■ **What you are asked to do**: Condense the paragraph that opens "Six years ago, Correa made" from the article on Ecuador's Amazon oil plan into a short bulleted list that keeps its main facts.

■ **Given passage**:
== Segment start ==

CREDIT: AP Photo/Dolores Ochoa
Ecuador is abandoning an innovative plan that would have protected the Amazon rainforest from oil drilling due to lack of support from other nations and pressure to fulfill its international debts. The move not only comes as a blow to the environmentalists and indigenous groups that were fighting to protect an ecological treasure, but to those hoping it would serve as a model for providing developing countries the economic incentive to leave fossil fuel reserves untapped.
President Rafael Correa made the announcement in a televised address on Thursday, saying, “With deep sadness but also with absolute responsibility to our people and history, I have had to take one of the hardest decisions of my government.”
Six years ago, Correa made the international community an offer: come up with half of the $7.2 billion value of a 4,000 square mile section of the Amazon jungle and Ecuador would refrain from drilling for oil. Essentially, pay us to keep our oil in the ground. Despite support from celebrities such as Leonardo DiCaprio and Bo Derek and the backing of the United Nations, government response was weaker than anticipated and the Yasuni-ITT initiative only collected $13 million of the $3.6 billion target.
Not only was the plan groundbreaking in its approach but designed to protect a critical habitat and slow the onslaught of climate change. This particular section of the Amazon, Yasuni national park, contains more tree species in a single hectare than in all of North America and is home to multiple indigenous tribes living in voluntary isolation. And leaving the reserves in the ground would prevent the release of an estimated 400 million tons of carbon pollution into the atmosphere.

== Segment end ==

■ **Record excerpts**:
== Segment start ==

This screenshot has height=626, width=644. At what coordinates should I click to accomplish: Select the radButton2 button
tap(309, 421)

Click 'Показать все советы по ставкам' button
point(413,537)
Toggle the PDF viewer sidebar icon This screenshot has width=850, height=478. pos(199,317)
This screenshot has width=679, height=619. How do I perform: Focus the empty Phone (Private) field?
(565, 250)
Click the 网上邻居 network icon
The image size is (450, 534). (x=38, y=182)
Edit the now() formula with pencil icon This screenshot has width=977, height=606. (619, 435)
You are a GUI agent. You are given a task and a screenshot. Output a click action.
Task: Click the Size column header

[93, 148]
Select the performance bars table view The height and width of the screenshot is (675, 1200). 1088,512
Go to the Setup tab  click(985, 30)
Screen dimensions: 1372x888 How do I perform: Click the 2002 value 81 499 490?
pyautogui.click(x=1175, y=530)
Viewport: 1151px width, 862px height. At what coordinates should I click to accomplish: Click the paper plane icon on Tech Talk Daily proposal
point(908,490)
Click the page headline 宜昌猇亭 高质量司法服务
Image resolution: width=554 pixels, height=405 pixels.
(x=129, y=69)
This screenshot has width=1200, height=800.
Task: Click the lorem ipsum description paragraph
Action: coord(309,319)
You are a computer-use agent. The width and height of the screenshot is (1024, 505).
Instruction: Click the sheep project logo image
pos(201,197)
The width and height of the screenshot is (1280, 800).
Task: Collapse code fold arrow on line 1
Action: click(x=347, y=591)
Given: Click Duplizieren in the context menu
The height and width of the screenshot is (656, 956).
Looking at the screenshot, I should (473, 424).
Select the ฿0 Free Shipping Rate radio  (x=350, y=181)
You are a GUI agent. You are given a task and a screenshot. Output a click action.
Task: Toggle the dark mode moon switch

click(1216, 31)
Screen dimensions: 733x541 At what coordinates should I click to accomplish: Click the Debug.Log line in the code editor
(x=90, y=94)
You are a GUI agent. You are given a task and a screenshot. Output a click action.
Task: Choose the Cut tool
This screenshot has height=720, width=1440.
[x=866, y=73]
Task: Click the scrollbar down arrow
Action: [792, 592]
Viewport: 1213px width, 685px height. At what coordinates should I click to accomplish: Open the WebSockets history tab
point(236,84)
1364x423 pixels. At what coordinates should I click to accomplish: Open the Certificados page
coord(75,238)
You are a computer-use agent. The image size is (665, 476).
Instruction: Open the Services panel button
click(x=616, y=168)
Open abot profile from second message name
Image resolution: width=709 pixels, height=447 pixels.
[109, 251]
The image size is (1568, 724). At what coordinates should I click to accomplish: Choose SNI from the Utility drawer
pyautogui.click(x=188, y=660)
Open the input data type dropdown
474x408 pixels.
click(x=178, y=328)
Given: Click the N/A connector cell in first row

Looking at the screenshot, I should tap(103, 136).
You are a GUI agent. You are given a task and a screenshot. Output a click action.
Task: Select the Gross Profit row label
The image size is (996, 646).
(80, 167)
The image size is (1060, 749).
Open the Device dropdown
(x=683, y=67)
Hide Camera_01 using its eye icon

== Segment end ==

■ **Written response**:
- Six years ago, Correa offered that Ecuador would not drill for oil in a 4,000-square-mile section of the Amazon if the international community paid half of its $7.2 billion value.
- In essence, the offer asked other nations to pay Ecuador to keep its oil in the ground.
- Celebrities such as Leonardo DiCaprio and Bo Derek backed the plan, as did the United Nations.
- Governments responded more weakly than expected.
- The Yasuni-ITT initiative collected only $13 million of its $3.6 billion target.